Location: Agroecosystems Management Research2013 Annual Report
1a. Objectives (from AD-416):
1. Explore the use of data mining and analysis techniques to identify important Dynamic Soil Properties (DSPs) and influencing factors, such as climate, soil, and management practice; 2. Enhance existing models by collaborating with modelers to add subroutines for DSPs and/or develop new pedotransfer functions (PTFs); and 3. Define the most efficient methodology for combining modeling and sampling for rapid DSP database development and model validation.

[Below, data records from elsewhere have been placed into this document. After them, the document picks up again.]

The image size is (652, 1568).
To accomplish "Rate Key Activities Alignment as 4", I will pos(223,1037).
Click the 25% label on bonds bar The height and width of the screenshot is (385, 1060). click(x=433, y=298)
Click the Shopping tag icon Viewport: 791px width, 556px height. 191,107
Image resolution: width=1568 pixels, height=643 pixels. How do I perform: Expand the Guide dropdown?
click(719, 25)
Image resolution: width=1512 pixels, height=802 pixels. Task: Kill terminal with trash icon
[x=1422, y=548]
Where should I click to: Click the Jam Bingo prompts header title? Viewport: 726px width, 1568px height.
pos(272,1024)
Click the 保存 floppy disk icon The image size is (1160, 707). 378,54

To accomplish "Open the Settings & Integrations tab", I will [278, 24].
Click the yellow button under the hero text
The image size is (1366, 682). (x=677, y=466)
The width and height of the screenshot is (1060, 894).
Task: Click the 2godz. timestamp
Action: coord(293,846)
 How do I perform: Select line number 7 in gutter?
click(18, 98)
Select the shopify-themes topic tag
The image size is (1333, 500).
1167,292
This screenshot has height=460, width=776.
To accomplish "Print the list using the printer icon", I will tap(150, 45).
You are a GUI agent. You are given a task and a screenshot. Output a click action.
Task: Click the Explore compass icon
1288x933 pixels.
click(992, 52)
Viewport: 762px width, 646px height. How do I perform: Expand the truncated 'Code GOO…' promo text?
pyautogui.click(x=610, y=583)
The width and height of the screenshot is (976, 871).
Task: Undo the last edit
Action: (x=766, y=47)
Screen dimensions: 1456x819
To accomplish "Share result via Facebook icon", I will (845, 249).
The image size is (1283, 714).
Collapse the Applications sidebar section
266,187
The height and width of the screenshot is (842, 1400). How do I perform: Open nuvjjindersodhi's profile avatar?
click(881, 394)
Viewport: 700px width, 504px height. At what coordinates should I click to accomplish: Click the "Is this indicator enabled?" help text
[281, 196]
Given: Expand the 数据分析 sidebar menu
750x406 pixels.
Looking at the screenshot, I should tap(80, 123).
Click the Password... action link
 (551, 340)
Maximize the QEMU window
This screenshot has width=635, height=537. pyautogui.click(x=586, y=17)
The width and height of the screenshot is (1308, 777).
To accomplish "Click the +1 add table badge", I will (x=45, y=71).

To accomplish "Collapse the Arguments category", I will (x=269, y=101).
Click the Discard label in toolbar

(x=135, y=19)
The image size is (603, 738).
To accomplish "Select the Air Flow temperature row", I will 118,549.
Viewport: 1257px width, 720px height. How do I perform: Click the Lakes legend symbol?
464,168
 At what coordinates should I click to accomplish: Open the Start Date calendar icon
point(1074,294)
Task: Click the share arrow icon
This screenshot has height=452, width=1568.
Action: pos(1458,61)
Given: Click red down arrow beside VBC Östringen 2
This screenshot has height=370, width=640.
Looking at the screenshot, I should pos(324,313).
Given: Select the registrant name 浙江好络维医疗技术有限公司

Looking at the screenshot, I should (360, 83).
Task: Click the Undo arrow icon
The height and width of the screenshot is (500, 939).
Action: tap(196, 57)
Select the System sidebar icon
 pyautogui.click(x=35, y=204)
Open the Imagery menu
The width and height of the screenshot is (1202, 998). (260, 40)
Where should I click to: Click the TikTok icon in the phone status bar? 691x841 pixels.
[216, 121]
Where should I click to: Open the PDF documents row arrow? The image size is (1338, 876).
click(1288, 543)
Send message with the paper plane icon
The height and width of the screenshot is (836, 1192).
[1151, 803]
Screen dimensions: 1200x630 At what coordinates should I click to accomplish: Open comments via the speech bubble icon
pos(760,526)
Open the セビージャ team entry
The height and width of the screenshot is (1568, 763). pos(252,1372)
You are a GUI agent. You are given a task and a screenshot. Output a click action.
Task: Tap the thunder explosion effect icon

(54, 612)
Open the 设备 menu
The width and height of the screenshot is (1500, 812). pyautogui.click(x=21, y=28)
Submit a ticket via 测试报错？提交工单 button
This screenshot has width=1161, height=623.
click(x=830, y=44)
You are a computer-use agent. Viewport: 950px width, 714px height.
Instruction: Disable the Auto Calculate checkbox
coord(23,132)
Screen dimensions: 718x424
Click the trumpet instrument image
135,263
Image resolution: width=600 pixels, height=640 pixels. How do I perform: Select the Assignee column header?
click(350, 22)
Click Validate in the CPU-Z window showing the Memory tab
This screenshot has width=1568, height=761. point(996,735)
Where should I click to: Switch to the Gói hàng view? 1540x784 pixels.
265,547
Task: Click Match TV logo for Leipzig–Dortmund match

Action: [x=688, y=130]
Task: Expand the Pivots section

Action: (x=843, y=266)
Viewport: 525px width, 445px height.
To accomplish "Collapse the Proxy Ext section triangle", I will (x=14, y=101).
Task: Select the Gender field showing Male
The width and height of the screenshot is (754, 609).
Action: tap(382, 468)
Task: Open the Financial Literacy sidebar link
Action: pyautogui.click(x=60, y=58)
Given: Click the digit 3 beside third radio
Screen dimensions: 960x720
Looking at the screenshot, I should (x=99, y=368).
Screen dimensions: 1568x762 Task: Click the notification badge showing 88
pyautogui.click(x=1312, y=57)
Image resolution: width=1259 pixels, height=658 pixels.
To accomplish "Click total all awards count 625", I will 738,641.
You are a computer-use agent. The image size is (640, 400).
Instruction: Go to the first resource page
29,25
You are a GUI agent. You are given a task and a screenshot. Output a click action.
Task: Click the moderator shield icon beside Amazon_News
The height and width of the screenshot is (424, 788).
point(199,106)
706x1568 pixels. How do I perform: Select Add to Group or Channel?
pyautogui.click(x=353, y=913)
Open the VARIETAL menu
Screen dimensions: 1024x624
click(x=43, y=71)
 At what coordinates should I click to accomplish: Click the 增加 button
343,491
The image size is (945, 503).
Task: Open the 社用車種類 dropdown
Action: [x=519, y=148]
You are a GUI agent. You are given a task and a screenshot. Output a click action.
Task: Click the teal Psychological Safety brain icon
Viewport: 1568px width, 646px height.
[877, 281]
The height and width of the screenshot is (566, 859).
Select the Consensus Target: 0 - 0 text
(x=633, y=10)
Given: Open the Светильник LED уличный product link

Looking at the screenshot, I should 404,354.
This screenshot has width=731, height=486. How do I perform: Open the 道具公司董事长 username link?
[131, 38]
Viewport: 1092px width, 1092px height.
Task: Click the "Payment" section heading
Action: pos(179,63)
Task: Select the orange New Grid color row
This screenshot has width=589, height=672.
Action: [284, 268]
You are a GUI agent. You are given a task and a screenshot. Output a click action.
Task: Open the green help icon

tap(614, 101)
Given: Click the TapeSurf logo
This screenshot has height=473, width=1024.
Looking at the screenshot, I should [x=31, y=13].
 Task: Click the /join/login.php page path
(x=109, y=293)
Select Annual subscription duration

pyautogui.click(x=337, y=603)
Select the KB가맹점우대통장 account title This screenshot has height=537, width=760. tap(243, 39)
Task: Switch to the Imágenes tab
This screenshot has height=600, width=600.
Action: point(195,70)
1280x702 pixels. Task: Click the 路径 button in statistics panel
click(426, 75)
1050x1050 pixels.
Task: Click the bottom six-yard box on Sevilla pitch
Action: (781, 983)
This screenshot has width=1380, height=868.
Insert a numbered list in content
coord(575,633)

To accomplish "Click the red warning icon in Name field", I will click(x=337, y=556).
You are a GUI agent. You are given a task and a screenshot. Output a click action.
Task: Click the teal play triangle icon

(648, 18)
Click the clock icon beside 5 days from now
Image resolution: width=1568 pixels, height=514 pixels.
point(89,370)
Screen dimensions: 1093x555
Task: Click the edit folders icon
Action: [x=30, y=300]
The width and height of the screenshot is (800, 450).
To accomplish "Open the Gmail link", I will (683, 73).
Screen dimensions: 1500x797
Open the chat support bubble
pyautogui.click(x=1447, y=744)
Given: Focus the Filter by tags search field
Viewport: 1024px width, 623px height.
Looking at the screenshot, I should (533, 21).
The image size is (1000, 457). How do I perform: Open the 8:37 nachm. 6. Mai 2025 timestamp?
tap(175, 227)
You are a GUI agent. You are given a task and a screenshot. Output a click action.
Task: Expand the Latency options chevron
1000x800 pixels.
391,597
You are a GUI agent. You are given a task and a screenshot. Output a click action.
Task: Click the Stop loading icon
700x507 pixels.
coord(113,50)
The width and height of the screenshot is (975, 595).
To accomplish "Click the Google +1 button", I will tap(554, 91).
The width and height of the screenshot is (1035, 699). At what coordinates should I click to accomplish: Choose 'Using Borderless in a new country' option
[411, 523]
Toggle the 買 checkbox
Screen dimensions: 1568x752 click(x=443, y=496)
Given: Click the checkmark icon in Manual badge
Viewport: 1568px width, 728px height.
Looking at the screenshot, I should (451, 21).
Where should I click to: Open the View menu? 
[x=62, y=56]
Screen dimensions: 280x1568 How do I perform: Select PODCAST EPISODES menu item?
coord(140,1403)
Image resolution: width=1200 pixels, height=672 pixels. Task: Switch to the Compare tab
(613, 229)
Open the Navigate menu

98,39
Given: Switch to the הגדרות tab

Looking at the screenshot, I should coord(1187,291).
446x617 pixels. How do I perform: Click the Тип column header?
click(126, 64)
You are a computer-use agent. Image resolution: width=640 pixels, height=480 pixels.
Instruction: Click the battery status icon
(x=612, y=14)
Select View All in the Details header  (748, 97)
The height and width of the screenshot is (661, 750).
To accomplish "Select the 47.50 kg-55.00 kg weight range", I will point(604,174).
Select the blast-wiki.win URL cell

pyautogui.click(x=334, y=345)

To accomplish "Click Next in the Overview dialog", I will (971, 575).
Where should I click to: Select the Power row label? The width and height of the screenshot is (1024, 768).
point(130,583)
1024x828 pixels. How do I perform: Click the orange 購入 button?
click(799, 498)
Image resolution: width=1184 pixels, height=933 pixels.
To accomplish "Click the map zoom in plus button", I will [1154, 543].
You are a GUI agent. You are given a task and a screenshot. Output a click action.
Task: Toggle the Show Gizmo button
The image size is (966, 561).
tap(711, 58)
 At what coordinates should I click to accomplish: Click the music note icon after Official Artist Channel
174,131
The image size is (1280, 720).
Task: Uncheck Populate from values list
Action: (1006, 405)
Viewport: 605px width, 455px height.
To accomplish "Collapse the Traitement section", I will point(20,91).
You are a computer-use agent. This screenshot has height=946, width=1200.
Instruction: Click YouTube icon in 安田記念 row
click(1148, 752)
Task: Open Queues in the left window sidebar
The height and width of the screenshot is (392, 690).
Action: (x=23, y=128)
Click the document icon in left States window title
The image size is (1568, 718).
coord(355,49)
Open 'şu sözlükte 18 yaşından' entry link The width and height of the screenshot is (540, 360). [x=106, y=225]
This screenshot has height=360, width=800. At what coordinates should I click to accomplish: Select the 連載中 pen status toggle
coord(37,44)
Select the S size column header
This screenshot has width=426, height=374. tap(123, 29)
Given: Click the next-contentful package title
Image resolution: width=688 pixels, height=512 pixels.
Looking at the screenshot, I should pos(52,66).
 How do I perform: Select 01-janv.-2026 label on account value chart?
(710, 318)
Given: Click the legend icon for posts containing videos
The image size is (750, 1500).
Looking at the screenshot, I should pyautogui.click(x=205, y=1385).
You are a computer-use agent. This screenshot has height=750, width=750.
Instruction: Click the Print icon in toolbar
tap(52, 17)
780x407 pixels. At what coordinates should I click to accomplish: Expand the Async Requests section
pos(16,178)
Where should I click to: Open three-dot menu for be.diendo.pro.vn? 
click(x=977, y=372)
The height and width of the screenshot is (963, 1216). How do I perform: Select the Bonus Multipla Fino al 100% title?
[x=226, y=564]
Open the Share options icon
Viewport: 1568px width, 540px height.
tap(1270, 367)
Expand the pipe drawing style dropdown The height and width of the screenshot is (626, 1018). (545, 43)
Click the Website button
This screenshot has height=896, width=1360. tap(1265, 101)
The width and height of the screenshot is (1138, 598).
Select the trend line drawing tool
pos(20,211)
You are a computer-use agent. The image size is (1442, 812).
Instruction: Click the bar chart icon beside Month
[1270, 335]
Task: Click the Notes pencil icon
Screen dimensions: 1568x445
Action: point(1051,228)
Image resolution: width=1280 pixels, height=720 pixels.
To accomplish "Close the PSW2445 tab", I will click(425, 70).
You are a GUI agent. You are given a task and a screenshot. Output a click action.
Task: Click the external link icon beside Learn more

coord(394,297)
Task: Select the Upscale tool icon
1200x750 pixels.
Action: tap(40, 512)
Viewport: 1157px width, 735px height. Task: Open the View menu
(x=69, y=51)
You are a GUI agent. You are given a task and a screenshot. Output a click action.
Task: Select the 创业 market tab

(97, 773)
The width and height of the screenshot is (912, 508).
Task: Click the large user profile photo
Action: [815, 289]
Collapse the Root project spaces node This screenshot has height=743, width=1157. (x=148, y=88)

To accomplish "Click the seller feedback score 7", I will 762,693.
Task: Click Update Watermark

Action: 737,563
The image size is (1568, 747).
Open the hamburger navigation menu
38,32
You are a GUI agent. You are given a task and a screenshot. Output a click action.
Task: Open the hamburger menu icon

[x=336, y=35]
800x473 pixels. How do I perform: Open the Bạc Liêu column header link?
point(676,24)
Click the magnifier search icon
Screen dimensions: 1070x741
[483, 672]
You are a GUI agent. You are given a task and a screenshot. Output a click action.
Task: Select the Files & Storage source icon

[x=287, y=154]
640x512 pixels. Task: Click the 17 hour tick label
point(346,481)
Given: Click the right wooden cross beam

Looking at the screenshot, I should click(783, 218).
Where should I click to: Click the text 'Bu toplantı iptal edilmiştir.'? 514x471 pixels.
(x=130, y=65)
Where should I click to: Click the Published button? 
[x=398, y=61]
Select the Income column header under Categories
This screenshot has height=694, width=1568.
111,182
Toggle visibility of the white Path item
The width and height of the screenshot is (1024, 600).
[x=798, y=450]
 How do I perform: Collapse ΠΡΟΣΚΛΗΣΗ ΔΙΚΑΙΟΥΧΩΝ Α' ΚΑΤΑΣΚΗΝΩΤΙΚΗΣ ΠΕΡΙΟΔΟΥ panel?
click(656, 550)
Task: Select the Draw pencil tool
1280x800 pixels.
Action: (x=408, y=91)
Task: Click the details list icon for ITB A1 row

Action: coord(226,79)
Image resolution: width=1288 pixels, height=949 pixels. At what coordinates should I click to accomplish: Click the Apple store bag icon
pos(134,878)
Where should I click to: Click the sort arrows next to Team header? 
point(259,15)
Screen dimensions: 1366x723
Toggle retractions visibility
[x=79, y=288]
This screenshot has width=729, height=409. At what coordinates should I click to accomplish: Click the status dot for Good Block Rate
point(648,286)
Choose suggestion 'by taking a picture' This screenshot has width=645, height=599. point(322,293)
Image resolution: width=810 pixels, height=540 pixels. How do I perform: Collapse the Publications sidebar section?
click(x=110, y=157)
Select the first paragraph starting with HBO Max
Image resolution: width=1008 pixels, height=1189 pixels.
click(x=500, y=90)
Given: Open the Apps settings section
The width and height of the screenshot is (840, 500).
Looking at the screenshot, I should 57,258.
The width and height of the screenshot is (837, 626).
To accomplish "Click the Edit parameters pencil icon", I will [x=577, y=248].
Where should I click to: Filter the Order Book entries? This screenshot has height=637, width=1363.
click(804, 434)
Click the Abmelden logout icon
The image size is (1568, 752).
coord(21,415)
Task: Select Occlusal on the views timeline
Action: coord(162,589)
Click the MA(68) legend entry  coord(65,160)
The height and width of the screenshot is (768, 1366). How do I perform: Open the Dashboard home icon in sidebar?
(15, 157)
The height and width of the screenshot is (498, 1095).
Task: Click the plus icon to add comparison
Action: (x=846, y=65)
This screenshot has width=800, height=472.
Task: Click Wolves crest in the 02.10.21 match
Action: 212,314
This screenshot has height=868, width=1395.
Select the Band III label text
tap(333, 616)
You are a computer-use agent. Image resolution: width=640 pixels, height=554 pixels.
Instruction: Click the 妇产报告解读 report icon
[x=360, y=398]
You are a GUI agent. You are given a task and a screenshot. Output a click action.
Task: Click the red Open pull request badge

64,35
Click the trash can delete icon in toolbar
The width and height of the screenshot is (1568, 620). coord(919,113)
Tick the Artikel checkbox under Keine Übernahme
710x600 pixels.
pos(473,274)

1b. Approach (from AD-416):
1. Data mining and analysis. Both manual and computerized data mining of the existing literature will be performed to identify appropriate minimum data set components and trends for agricultural systems, by region and management. Where data is limited or variance unobtainable, un-weighted meta-analysis will be performed and the sensitivity of the analysis will be assessed with Monte Carlo simulations. Finally, meta-analysis will provide overall trends in DSPs, by soil, climate, management system, or other factors, as deemed appropriate. 2. Development of PTFs or model subroutines. Using statistical models and in collaboration with modelers, new PTFs and/or model subroutines will be developed to estimate DSPs based on other soil properties in combination with management and climate (or other unforeseen factors.) 3. Recommendation of sampling intensity. Using information on variance obtained from both data mining and model sensitivity analysis, recommendations for sampling design and intensity will be made. The anticipated method will be landscape transects with varying sampling frequency, depending on property variability. Analyzed samples will be used to populate the DSP database, validate models, and provide references for agroecological sites.
3. Progress Report:
During FY 2014, we will use data mining and analysis techniques data of the existing literature to identify appropriate minimum data set components and trends for agricultural systems, by region and management. Where data is limited or variance unobtainable, un-weighted meta-analysis will be performed and the sensitivity of the analysis will be assessed with Monte Carlo simulations.